One was widely shared by those at the event. No-one so far has really come up with an explanation as to why the polls just before polling day over-estimated the Liberal Democrat share of the vote so significantly. Explanations such as late swing or differential turnout are not supported by the evidence. We may yet get an explanation as more data from the British Elections Study emerges, but for the moment the industry’s answers are variations on ‘we don’t know’.

The other nagging doubt is about non-political polling in the UK. Political polling, at least just before a general election, has a public yardstick of the actual result to be judged against. Because of that yardstick, we know that whether it is face-to-face, phone or internet polling, the samples you get are highly skewed. We also know that adjusting for a full range of demographic and lifestyle variables (e.g. age, gender, number of foreign holidays and newspaper readership) still leaves you with a sample that doesn’t reflect the electorate overall. It is only when you add in some extra adjustments that you start to get polls which reflect the actual results. The secret sauce added to the figures at this final stage varies greatly between the different pollsters, with the merits of different approaches being much debated. Even MORI, traditionally the pollster most disdainful of magic sauce, adds in some further adjustments, e.g. for whether or not someone works in the public sector and also for how likely someone says they are to vote (despite our own predictions of how likely it is that we are going to vote being pretty poor – but, with the public yardstick to judge against, we can see how this still makes the results more accurate).

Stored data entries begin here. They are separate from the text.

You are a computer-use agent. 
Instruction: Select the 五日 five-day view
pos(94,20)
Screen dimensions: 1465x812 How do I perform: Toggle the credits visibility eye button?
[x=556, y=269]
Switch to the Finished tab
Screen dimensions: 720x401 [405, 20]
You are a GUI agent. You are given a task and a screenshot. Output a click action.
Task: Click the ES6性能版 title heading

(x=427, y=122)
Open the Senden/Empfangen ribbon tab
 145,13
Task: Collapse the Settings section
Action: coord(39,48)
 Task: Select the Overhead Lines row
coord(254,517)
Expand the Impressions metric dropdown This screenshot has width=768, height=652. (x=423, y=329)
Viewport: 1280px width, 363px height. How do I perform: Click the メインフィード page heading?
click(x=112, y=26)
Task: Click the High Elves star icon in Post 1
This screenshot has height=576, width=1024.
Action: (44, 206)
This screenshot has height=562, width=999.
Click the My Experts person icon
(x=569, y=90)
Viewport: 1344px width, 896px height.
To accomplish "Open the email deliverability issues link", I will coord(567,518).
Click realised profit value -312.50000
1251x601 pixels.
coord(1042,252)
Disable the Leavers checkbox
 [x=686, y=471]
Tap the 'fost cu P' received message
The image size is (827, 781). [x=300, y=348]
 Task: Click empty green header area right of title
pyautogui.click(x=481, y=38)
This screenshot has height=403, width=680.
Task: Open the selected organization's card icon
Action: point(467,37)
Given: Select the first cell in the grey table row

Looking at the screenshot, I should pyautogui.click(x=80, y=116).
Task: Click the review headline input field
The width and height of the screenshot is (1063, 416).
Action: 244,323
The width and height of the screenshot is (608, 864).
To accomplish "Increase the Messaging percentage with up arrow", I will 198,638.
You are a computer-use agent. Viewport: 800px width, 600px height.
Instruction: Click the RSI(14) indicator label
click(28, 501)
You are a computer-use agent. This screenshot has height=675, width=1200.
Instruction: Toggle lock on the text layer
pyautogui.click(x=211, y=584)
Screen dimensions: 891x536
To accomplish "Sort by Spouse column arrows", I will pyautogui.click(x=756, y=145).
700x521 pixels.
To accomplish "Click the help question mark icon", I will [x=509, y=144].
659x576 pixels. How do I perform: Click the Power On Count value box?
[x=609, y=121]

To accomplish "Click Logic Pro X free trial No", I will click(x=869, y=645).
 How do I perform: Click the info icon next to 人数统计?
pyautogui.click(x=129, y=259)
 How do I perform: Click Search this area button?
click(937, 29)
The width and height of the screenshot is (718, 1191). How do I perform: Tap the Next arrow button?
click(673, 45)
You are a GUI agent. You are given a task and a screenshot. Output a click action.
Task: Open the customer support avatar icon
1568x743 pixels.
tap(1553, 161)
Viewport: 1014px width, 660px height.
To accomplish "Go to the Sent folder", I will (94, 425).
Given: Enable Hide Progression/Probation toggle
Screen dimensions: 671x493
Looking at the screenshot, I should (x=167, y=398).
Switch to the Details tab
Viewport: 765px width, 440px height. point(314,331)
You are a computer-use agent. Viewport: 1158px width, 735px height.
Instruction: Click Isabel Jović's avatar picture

But what about non-political polling? We don’t have similar public yardsticks to a general election result to judge against and equivalents to those extra adjustments are usually not made for non-political polling. But if we know that without those extra adjustments the sample isn’t properly representative of the political views of the public, why should we think it is properly representative of the public in other ways, such as the public’s liking of particular brands, attitudes towards products or views of different corporations?

Or in other words, given that we know political polling goes wrong without extra adjustments beyond the basic demographic and lifestyle ones, why should we trust polling on other topics to be right without any extra adjustments?

2 responses to “What’s so special about political opinion polling?”

  1. I’d wondered that too and in fact asked the question at the event. But from other data presented (e.g. call backs after the election on people who had said they would vote Lib Dem to see what they said they’d done), that doesn’t look to be the case. There wasn’t a clump of people who had polled as Lib Dem saying afterwards they didn’t vote because it turned out they weren’t on the register.